The relations with France were more dangerous than if war had been declared. From many quarters the Protector was warned that an attack would be made on Boulogne in the summer. The council entreated him to reinforce the garrison, but he was busy with his own projects, and shut his eyes to the peril. The pirate fleet with which Seymour had been connected, amounted now to twenty well-armed vessels. The French Government gave them the use of their harbours, and the English traders were pillaged in revenge for the exploits of the privateers. When Flemish ships suffered also, the Emperor held the council in London responsible for the misconduct of its subjects, and the council April 17.were obliged to appeal to his forbearance and plead inability to put the pirates down.[6] Seymour's conspiracy at the same time opened a prospect of creating confusion, by which the French might profit. The Paris Government believed that such an enterprise, if it was real, would not have been ventured, unless there had been some secret disaffection more considerable than had come to light; and agents were sent both to England and to Ireland, if possible, to excite a civil war.[7]
The Emperor was struggling with the Interim and the Bologna council. Yet his hostility was sustained uniformly to the extreme of his ability; to save his interests, in Italy, it was his object to keep France occupied, and to exasperate, therefore, the English quarrel; and Cardinal Pole took the trouble to write a letter to Somerset, warning him that, when opportunity offered, Charles also would not fail to use it to revenge his own wrongs and the wrongs of the Church;—adding, at the same time, that the Catholic powers had not recognized the legitimacy of a prince who had been born when the kingdom was under an interdict.[8] The money loans at Antwerp were contracted in the face of an edict prohibiting the exportation of bullion from Flanders. The dealings with the Jews were contraband; and a large sum, as much, it was said, as 40,000l., was intercepted and seized on its way to England by the officers of the customs. No provident English statesman could calculate safely on the maintenance of the treaty with the Emperor until England was at peace with France and Charles was again at war with it.
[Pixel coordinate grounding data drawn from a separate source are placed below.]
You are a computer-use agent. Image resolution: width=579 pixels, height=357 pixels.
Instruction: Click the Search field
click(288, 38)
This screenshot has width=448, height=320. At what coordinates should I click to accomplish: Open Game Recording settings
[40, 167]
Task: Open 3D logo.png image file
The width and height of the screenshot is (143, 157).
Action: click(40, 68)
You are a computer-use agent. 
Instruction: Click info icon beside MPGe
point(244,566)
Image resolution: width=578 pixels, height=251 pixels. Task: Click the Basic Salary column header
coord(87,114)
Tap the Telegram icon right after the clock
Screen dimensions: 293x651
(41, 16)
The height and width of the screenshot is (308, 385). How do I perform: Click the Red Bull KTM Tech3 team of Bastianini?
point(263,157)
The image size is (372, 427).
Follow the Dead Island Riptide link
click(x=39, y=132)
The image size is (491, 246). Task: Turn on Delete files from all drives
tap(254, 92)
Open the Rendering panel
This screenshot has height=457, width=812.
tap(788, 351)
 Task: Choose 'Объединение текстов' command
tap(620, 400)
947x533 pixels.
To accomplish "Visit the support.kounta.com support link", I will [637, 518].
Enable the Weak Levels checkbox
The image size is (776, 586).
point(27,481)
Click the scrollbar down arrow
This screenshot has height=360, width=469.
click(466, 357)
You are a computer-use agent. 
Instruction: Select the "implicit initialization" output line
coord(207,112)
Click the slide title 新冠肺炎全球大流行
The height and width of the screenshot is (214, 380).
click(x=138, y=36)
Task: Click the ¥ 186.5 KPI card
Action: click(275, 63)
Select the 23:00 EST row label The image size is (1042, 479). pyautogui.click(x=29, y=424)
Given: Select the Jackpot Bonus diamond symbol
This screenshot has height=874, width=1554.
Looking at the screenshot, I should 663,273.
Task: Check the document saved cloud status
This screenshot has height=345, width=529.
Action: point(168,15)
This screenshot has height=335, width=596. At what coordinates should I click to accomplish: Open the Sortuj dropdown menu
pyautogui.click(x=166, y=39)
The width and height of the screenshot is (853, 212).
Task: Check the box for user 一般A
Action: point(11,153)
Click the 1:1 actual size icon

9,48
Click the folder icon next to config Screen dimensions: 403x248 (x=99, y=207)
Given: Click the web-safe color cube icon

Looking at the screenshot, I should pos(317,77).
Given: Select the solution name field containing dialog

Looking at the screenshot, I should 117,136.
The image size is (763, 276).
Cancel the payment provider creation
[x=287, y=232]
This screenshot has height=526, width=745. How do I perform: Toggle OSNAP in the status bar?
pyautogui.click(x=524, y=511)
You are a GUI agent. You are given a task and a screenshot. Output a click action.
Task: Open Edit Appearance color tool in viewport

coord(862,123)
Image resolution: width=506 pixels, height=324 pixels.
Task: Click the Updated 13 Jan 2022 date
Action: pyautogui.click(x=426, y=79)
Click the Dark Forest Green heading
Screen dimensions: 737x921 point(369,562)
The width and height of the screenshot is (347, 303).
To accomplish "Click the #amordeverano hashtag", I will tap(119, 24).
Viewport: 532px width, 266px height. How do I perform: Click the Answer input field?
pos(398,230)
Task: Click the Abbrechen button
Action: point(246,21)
If England was insecure towards the Continent, at home things were on the edge of convulsion. The Enclosures Commission had excited hopes among the people, May.which Parliament had destroyed by refusing to consider their petition; and the fencing and hedging, sanctioned by the determination of the House of Commons, went on more actively than ever. The Catholics were irritated and disturbed by the religious discussions in Parliament, and by the change in the services; while even the Protestants were frightened by the wild opinions which were spreading under the shelter of the repeal of the heresy laws. June.'How dangerously,' Hooper wrote to Bullinger, 'England is afflicted by heresies, God only knows. There are some who say the soul of a man is no better than the soul of a beast, and is mortal and perishable. There are wretches who dare, in their conventicles, not only to deny that Christ is our Saviour, but to call that blessed Child a mischief-maker and a deceiver. A great part of the country is Popish, and sets at nought God and the magistrates. The people are oppressed by the tyranny of the nobles; England is full of misery.'[9]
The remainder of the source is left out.